_PROBLEM STATEMENT:_
Make an exact copy, without pictures, of the lines below from the one containing "Task: Delete all" to the last line, both ends included.

_EXERCISE DATA:_

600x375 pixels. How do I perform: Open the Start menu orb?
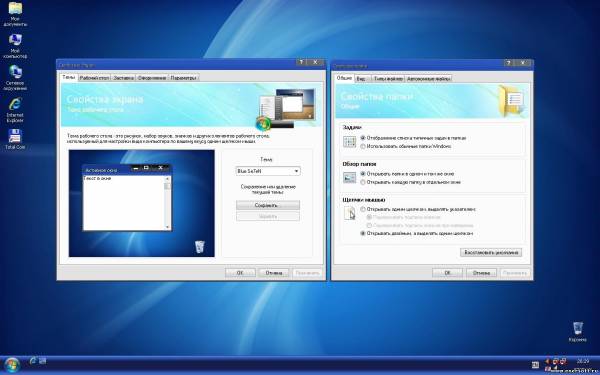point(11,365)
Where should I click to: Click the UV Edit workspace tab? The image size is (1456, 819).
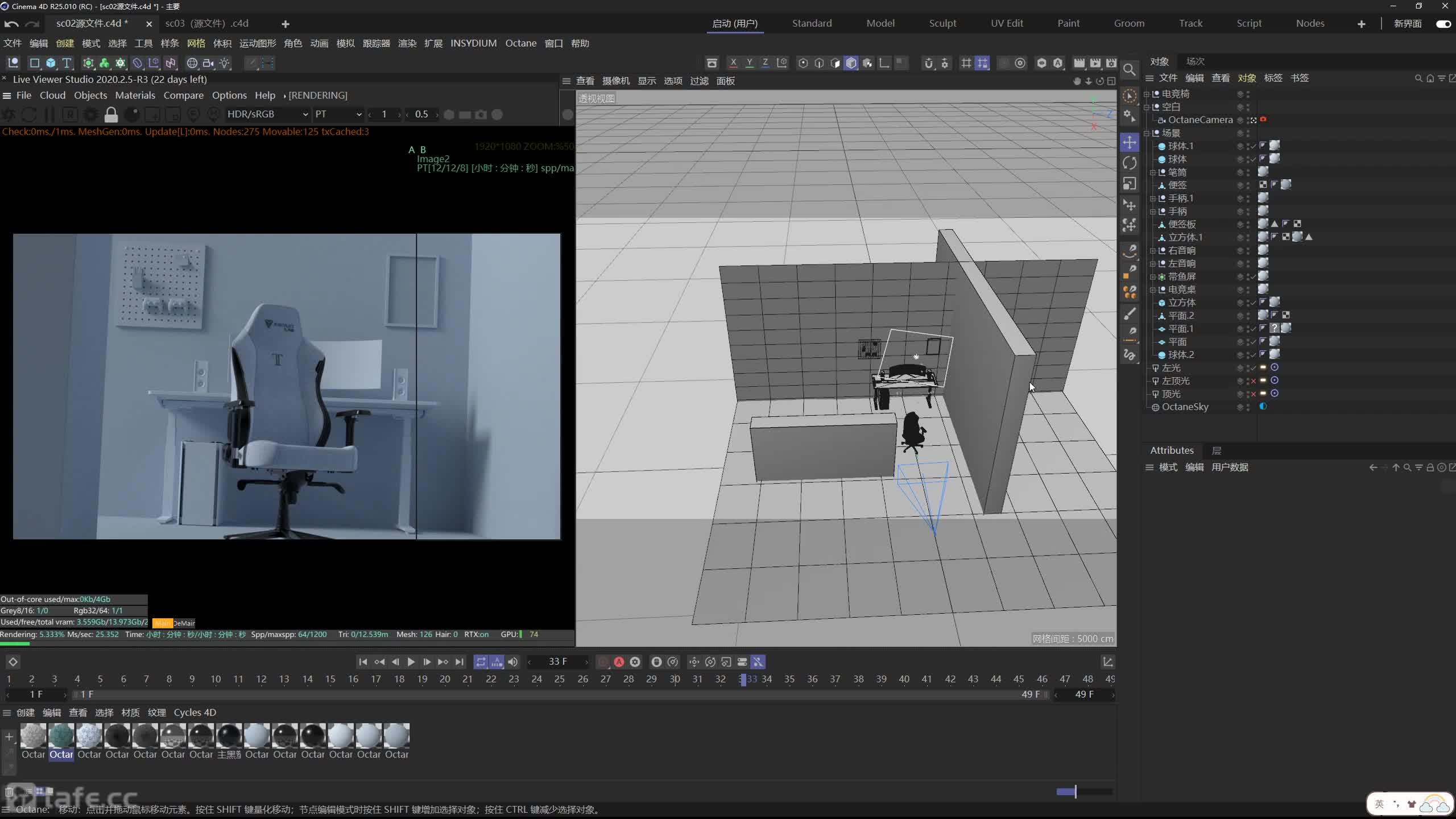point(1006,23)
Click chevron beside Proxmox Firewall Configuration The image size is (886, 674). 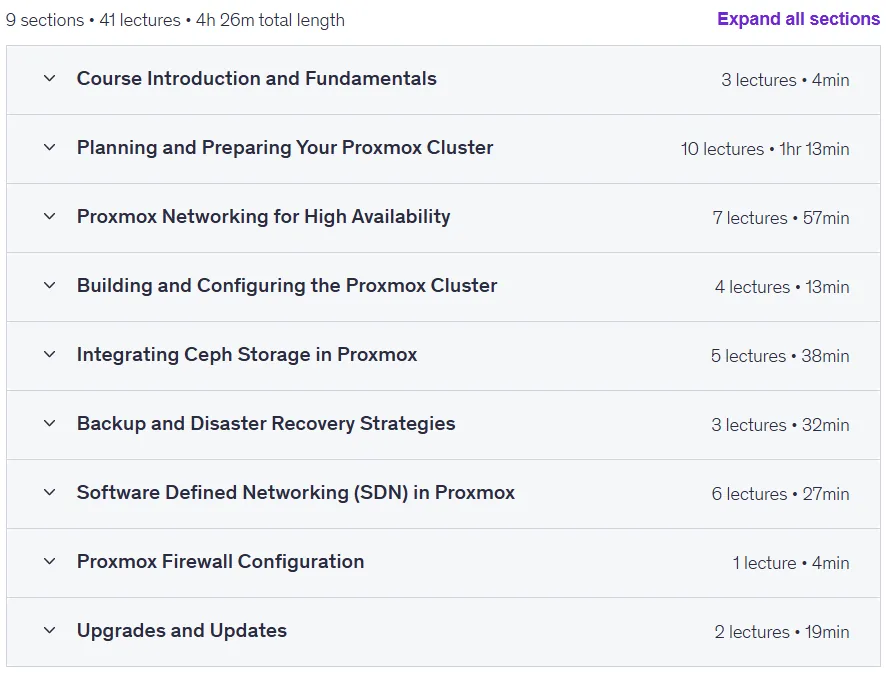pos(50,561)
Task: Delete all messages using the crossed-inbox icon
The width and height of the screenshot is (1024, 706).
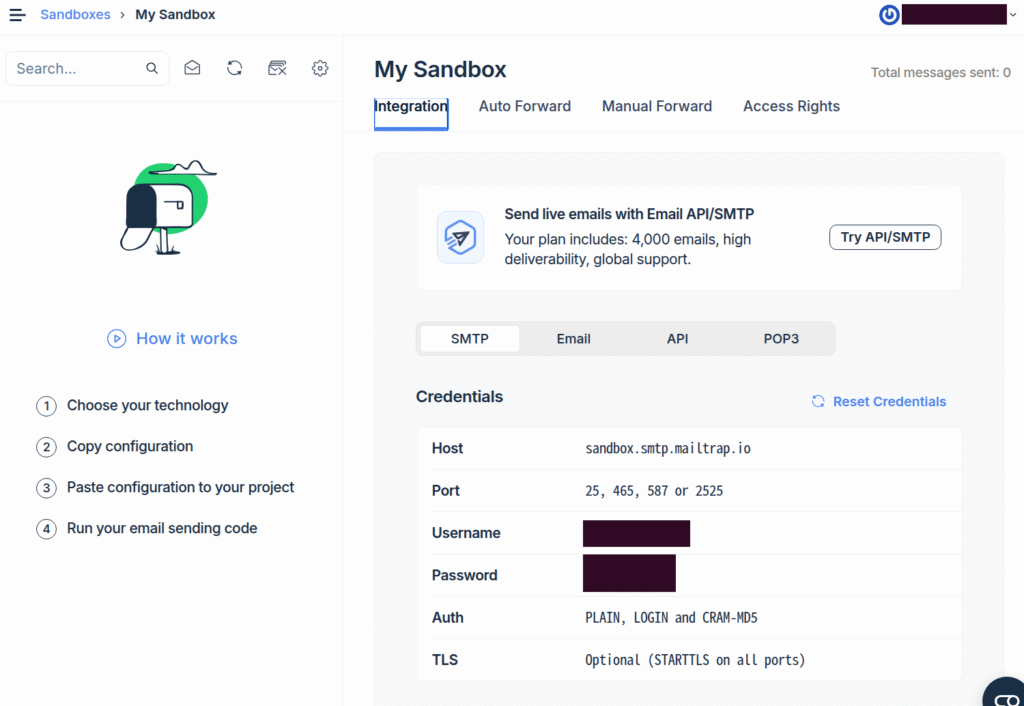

_SOLUTION TO THIS EXERCISE:_
Task: Delete all messages using the crossed-inbox icon
The width and height of the screenshot is (1024, 706).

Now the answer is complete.